## DIRECTIONS FOR THIS TASK
Could you retype the entries exactly as they are?

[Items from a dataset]
◇ ◇ ◇ ◇ ◇

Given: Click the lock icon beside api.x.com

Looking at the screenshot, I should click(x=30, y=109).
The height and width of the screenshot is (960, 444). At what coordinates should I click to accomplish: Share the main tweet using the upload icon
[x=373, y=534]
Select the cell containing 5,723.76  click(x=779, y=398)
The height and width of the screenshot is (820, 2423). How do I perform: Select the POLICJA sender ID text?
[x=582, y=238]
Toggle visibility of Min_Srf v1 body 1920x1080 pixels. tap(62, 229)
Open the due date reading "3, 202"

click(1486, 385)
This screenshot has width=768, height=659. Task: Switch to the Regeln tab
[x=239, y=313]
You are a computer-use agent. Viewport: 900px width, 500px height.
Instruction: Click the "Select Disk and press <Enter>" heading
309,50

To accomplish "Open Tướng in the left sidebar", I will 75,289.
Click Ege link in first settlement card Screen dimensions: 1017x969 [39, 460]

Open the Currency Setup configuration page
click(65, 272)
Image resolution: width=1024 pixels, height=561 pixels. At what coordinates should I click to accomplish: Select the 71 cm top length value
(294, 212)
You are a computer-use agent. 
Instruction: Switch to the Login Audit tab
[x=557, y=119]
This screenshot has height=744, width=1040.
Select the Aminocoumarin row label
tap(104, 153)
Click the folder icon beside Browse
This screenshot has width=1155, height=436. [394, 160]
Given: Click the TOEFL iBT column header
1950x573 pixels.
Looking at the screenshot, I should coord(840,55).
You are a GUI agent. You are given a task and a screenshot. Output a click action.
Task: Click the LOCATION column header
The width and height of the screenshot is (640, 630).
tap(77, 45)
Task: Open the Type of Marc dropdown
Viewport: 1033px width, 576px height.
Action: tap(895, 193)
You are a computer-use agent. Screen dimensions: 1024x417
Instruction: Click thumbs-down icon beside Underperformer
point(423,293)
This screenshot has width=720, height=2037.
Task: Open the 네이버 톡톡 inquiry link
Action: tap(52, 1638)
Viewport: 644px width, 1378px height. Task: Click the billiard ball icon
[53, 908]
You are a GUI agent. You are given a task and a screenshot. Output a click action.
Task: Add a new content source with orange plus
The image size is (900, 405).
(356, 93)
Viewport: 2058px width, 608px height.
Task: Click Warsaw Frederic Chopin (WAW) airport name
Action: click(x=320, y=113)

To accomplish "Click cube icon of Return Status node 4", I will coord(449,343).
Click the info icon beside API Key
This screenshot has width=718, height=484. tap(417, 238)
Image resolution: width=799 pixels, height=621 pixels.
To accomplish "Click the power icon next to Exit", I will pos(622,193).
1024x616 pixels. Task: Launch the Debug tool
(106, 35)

◇ ◇ ◇ ◇ ◇

## RESPONSE TO THIS EXERCISE
Given: Click the lock icon beside api.x.com

Looking at the screenshot, I should click(x=30, y=109).
The height and width of the screenshot is (960, 444). At what coordinates should I click to accomplish: Share the main tweet using the upload icon
[x=373, y=534]
Select the cell containing 5,723.76  click(x=779, y=398)
The height and width of the screenshot is (820, 2423). How do I perform: Select the POLICJA sender ID text?
[x=582, y=238]
Toggle visibility of Min_Srf v1 body 1920x1080 pixels. tap(62, 229)
Open the due date reading "3, 202"

click(1486, 385)
This screenshot has width=768, height=659. Task: Switch to the Regeln tab
[x=239, y=313]
You are a computer-use agent. Viewport: 900px width, 500px height.
Instruction: Click the "Select Disk and press <Enter>" heading
309,50

To accomplish "Open Tướng in the left sidebar", I will 75,289.
Click Ege link in first settlement card Screen dimensions: 1017x969 [39, 460]

Open the Currency Setup configuration page
click(65, 272)
Image resolution: width=1024 pixels, height=561 pixels. At what coordinates should I click to accomplish: Select the 71 cm top length value
(294, 212)
You are a computer-use agent. 
Instruction: Switch to the Login Audit tab
[x=557, y=119]
This screenshot has height=744, width=1040.
Select the Aminocoumarin row label
tap(104, 153)
Click the folder icon beside Browse
This screenshot has width=1155, height=436. [394, 160]
Given: Click the TOEFL iBT column header
1950x573 pixels.
Looking at the screenshot, I should coord(840,55).
You are a GUI agent. You are given a task and a screenshot. Output a click action.
Task: Click the LOCATION column header
The width and height of the screenshot is (640, 630).
tap(77, 45)
Task: Open the Type of Marc dropdown
Viewport: 1033px width, 576px height.
Action: tap(895, 193)
You are a computer-use agent. Screen dimensions: 1024x417
Instruction: Click thumbs-down icon beside Underperformer
point(423,293)
This screenshot has width=720, height=2037.
Task: Open the 네이버 톡톡 inquiry link
Action: tap(52, 1638)
Viewport: 644px width, 1378px height. Task: Click the billiard ball icon
[53, 908]
You are a GUI agent. You are given a task and a screenshot. Output a click action.
Task: Add a new content source with orange plus
The image size is (900, 405).
(356, 93)
Viewport: 2058px width, 608px height.
Task: Click Warsaw Frederic Chopin (WAW) airport name
Action: click(x=320, y=113)

To accomplish "Click cube icon of Return Status node 4", I will coord(449,343).
Click the info icon beside API Key
This screenshot has width=718, height=484. tap(417, 238)
Image resolution: width=799 pixels, height=621 pixels.
To accomplish "Click the power icon next to Exit", I will pos(622,193).
1024x616 pixels. Task: Launch the Debug tool
(106, 35)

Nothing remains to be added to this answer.